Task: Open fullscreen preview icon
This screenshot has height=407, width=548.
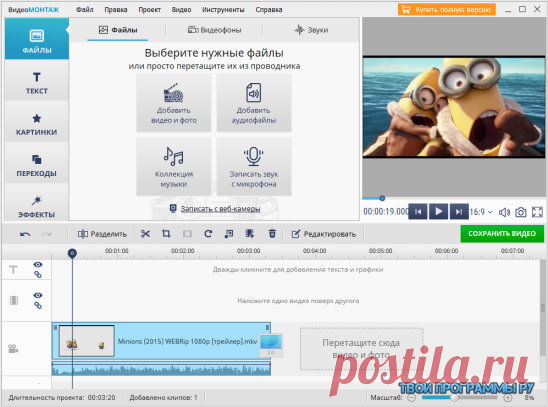Action: (537, 212)
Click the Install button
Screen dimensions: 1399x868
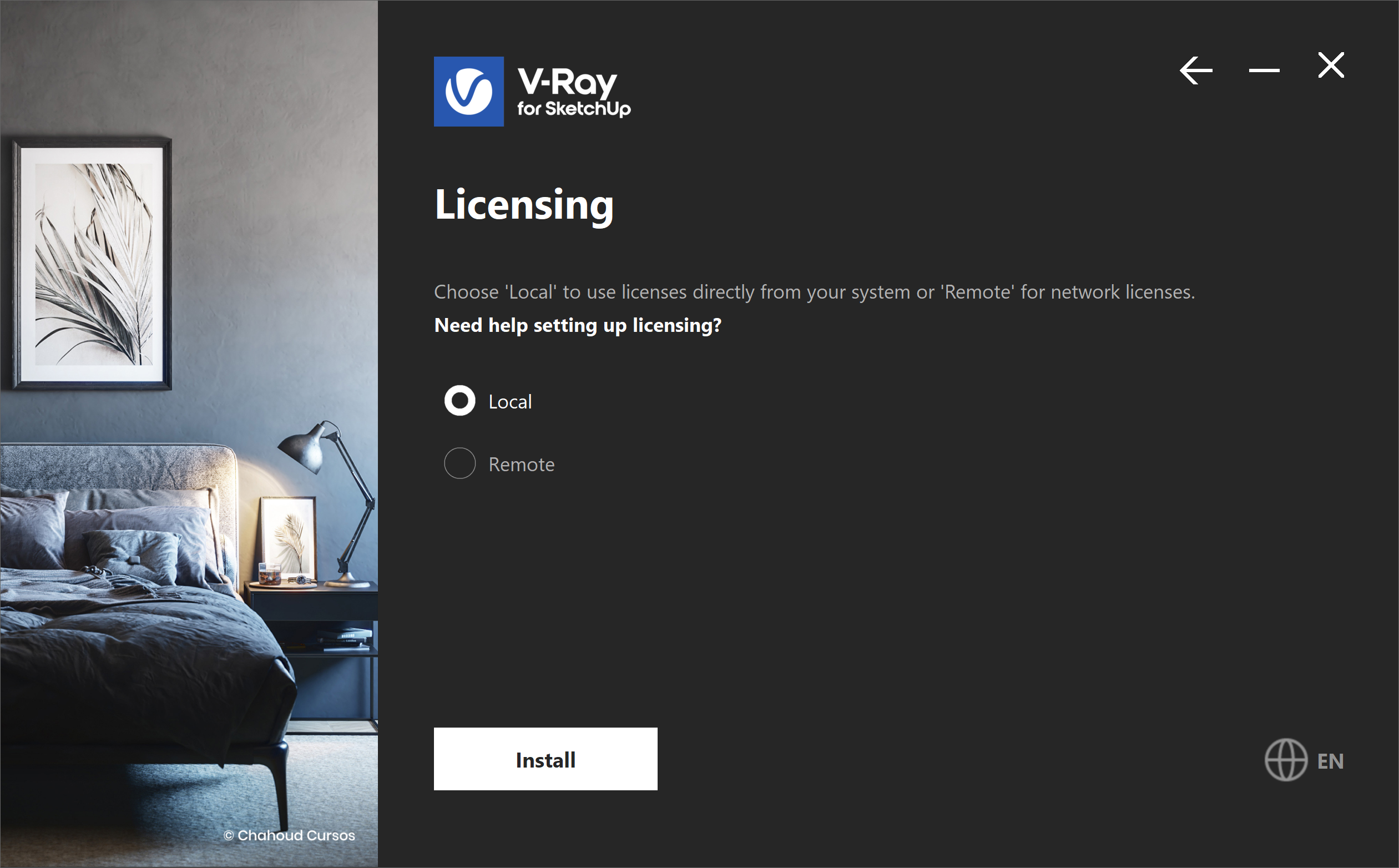coord(546,759)
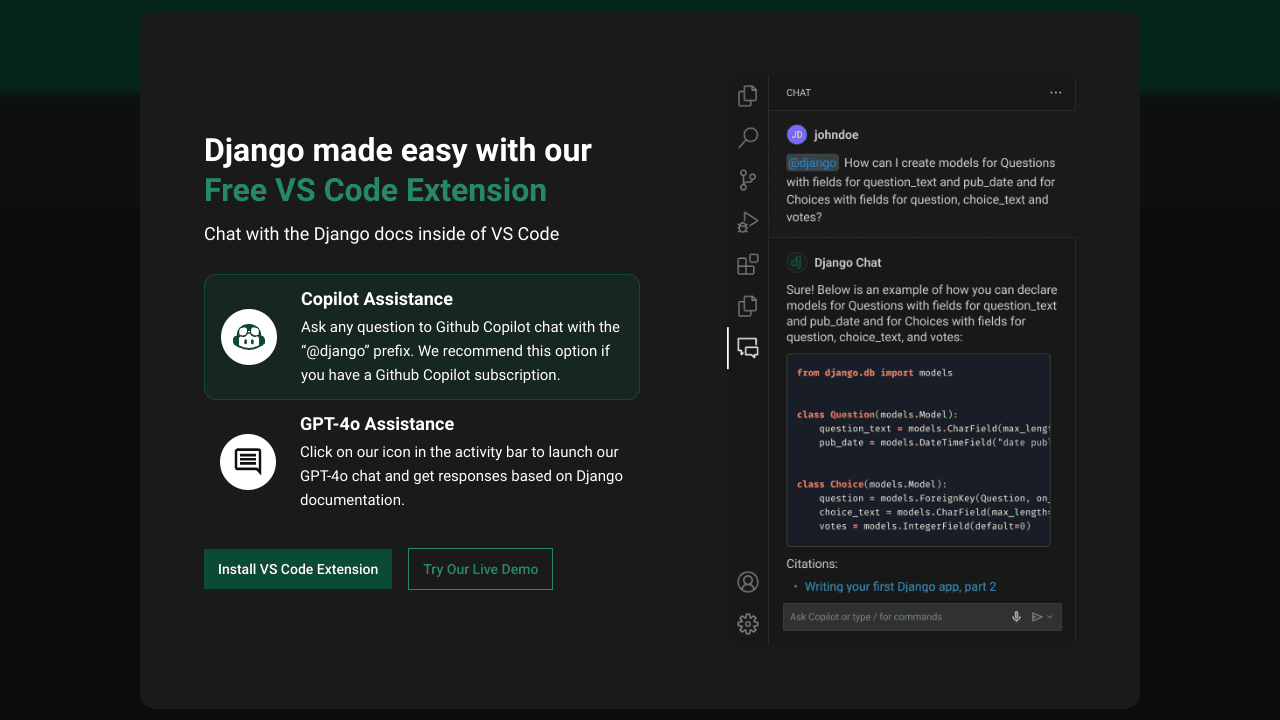Select the Chat bubbles icon in activity bar
The height and width of the screenshot is (720, 1280).
point(747,348)
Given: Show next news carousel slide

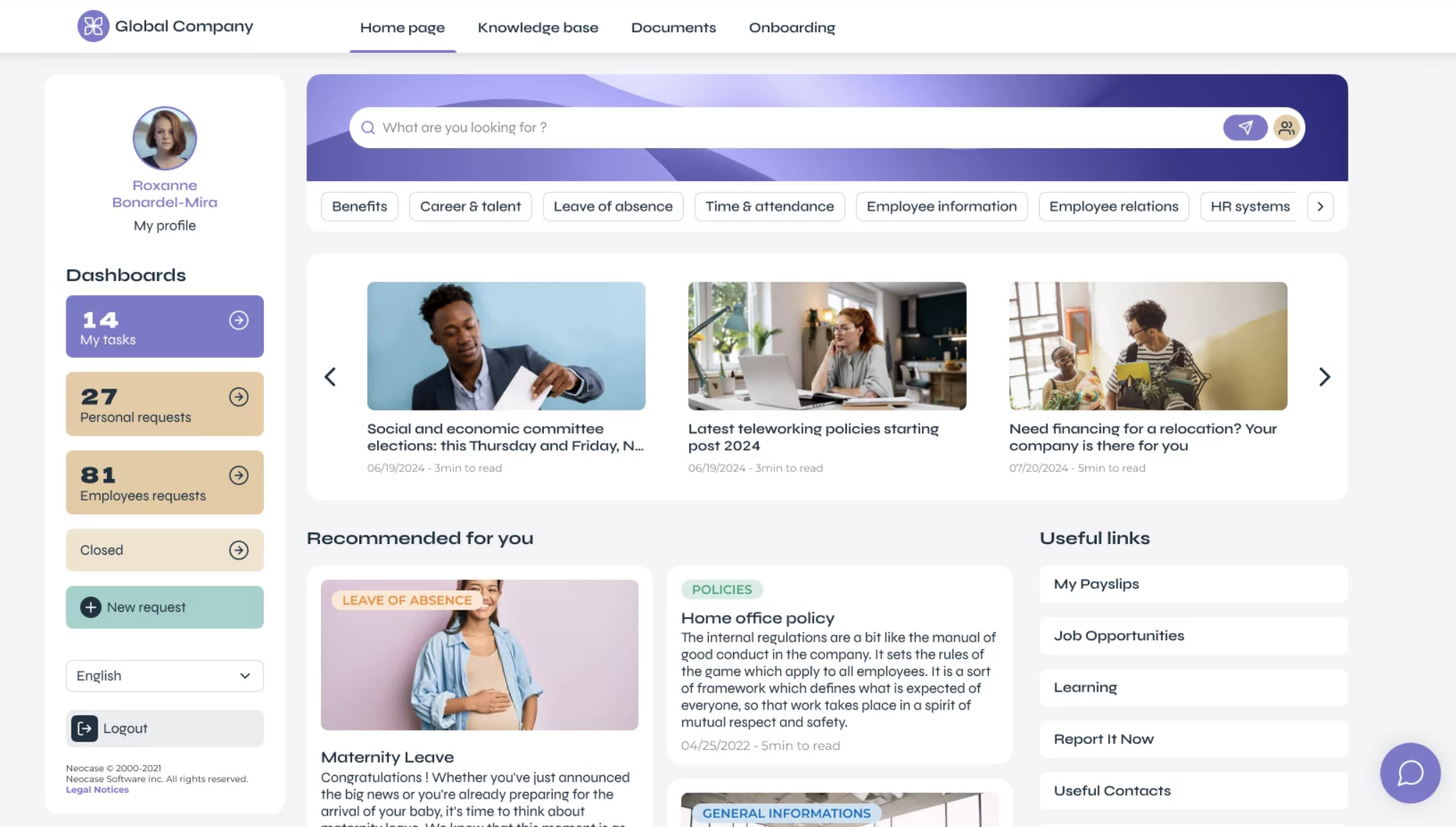Looking at the screenshot, I should [x=1324, y=376].
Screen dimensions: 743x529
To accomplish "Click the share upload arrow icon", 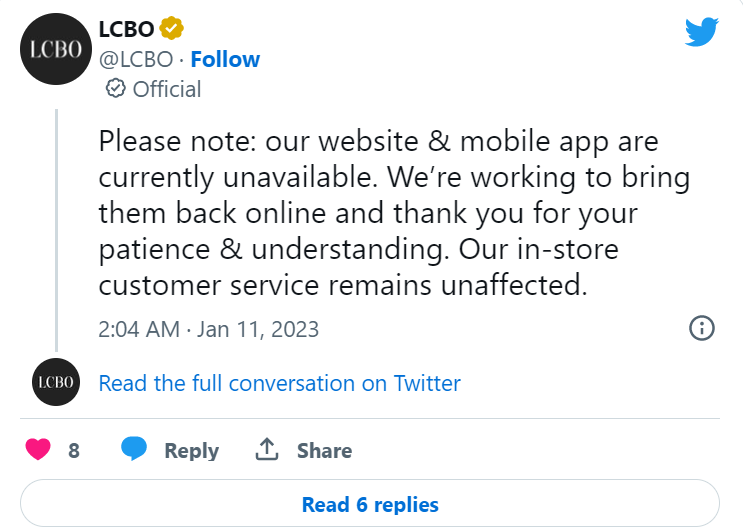I will [267, 449].
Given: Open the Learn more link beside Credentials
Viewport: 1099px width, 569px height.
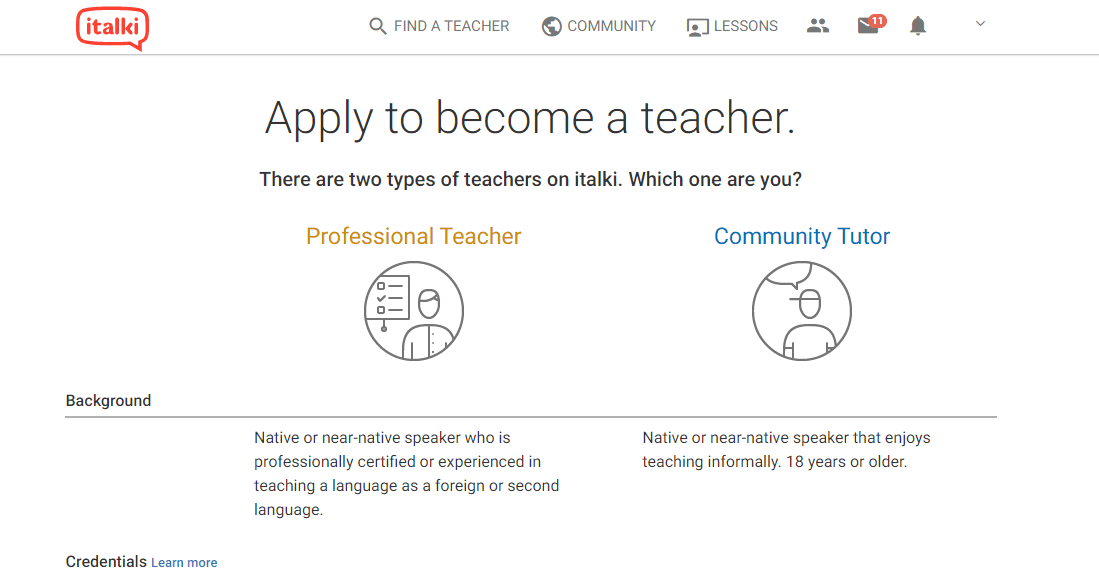Looking at the screenshot, I should pyautogui.click(x=184, y=562).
------------------------------------------------
**WHAT TO WORK ON:** State the number of lines in the records that hold the string "Open", and add nothing.

**SOLUTION TO THIS TASK:** 2